• **RECORDS SHOWN**:
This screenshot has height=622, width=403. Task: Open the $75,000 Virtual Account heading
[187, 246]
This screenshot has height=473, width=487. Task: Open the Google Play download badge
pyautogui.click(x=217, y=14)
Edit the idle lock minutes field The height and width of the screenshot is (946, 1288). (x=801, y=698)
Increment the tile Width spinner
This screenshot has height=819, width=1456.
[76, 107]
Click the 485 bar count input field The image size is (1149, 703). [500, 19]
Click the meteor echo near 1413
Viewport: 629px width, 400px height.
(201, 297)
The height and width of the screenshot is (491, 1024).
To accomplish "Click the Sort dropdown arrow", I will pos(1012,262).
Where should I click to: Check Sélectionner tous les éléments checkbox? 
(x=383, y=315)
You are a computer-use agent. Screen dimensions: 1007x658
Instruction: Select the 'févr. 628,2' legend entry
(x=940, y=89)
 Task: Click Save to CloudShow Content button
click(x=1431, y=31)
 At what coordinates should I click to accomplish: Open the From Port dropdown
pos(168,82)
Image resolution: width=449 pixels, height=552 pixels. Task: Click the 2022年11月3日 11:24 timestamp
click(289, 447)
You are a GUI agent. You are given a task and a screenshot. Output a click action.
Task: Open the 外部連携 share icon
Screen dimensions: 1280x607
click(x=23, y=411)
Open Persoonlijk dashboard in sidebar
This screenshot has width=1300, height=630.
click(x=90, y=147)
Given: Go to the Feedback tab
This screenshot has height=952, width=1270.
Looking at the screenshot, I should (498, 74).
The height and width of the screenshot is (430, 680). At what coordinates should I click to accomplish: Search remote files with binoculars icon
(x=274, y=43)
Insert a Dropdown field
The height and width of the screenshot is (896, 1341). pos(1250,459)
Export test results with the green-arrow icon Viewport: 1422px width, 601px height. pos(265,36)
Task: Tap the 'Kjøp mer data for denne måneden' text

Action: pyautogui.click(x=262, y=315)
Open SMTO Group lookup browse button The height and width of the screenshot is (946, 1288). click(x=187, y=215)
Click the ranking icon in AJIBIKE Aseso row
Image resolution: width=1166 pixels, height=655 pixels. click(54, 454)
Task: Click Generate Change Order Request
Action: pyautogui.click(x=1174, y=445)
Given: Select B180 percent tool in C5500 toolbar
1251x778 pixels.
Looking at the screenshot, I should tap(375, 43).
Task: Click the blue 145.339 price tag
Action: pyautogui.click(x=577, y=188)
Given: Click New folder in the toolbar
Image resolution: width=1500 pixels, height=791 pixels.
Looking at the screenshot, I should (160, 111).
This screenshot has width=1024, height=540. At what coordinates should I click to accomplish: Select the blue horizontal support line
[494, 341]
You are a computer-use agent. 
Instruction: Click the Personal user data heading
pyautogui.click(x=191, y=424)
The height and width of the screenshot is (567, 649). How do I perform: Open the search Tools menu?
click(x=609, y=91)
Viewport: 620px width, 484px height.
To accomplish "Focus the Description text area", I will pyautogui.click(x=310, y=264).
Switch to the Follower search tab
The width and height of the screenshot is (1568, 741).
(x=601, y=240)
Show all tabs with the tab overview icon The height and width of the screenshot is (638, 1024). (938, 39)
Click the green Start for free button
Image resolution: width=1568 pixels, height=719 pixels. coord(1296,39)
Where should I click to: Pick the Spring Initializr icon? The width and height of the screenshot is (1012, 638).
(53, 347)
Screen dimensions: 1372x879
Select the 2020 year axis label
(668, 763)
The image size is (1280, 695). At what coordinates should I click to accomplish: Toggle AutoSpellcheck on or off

• **WHAT YOU NEED TO DO**: Reproduce all of the material above, substituting "ribbon" for every occurrence of "toolbar" and leaving everything else unchanged.

• **THE RESULT**:
This screenshot has height=622, width=403. Task: Open the $75,000 Virtual Account heading
[187, 246]
This screenshot has height=473, width=487. Task: Open the Google Play download badge
pyautogui.click(x=217, y=14)
Edit the idle lock minutes field The height and width of the screenshot is (946, 1288). (x=801, y=698)
Increment the tile Width spinner
This screenshot has height=819, width=1456.
[76, 107]
Click the 485 bar count input field The image size is (1149, 703). [500, 19]
Click the meteor echo near 1413
Viewport: 629px width, 400px height.
(201, 297)
The height and width of the screenshot is (491, 1024).
To accomplish "Click the Sort dropdown arrow", I will pos(1012,262).
Where should I click to: Check Sélectionner tous les éléments checkbox? 
(x=383, y=315)
You are a computer-use agent. Screen dimensions: 1007x658
Instruction: Select the 'févr. 628,2' legend entry
(x=940, y=89)
 Task: Click Save to CloudShow Content button
click(x=1431, y=31)
 At what coordinates should I click to accomplish: Open the From Port dropdown
pos(168,82)
Image resolution: width=449 pixels, height=552 pixels. Task: Click the 2022年11月3日 11:24 timestamp
click(289, 447)
You are a GUI agent. You are given a task and a screenshot. Output a click action.
Task: Open the 外部連携 share icon
Screen dimensions: 1280x607
click(x=23, y=411)
Open Persoonlijk dashboard in sidebar
This screenshot has width=1300, height=630.
click(x=90, y=147)
Given: Go to the Feedback tab
This screenshot has height=952, width=1270.
Looking at the screenshot, I should (498, 74).
The height and width of the screenshot is (430, 680). At what coordinates should I click to accomplish: Search remote files with binoculars icon
(x=274, y=43)
Insert a Dropdown field
The height and width of the screenshot is (896, 1341). pos(1250,459)
Export test results with the green-arrow icon Viewport: 1422px width, 601px height. pos(265,36)
Task: Tap the 'Kjøp mer data for denne måneden' text

Action: pyautogui.click(x=262, y=315)
Open SMTO Group lookup browse button The height and width of the screenshot is (946, 1288). click(x=187, y=215)
Click the ranking icon in AJIBIKE Aseso row
Image resolution: width=1166 pixels, height=655 pixels. click(54, 454)
Task: Click Generate Change Order Request
Action: pyautogui.click(x=1174, y=445)
Given: Select B180 percent tool in C5500 ribbon
1251x778 pixels.
Looking at the screenshot, I should tap(375, 43).
Task: Click the blue 145.339 price tag
Action: pyautogui.click(x=577, y=188)
Given: Click New folder in the ribbon
Image resolution: width=1500 pixels, height=791 pixels.
Looking at the screenshot, I should (160, 111).
This screenshot has width=1024, height=540. At what coordinates should I click to accomplish: Select the blue horizontal support line
[494, 341]
You are a computer-use agent. 
Instruction: Click the Personal user data heading
pyautogui.click(x=191, y=424)
The height and width of the screenshot is (567, 649). How do I perform: Open the search Tools menu?
click(x=609, y=91)
Viewport: 620px width, 484px height.
To accomplish "Focus the Description text area", I will pyautogui.click(x=310, y=264).
Switch to the Follower search tab
The width and height of the screenshot is (1568, 741).
(x=601, y=240)
Show all tabs with the tab overview icon The height and width of the screenshot is (638, 1024). (938, 39)
Click the green Start for free button
Image resolution: width=1568 pixels, height=719 pixels. coord(1296,39)
Where should I click to: Pick the Spring Initializr icon? The width and height of the screenshot is (1012, 638).
(53, 347)
Screen dimensions: 1372x879
Select the 2020 year axis label
(668, 763)
The image size is (1280, 695). At what coordinates should I click to accomplish: Toggle AutoSpellcheck on or off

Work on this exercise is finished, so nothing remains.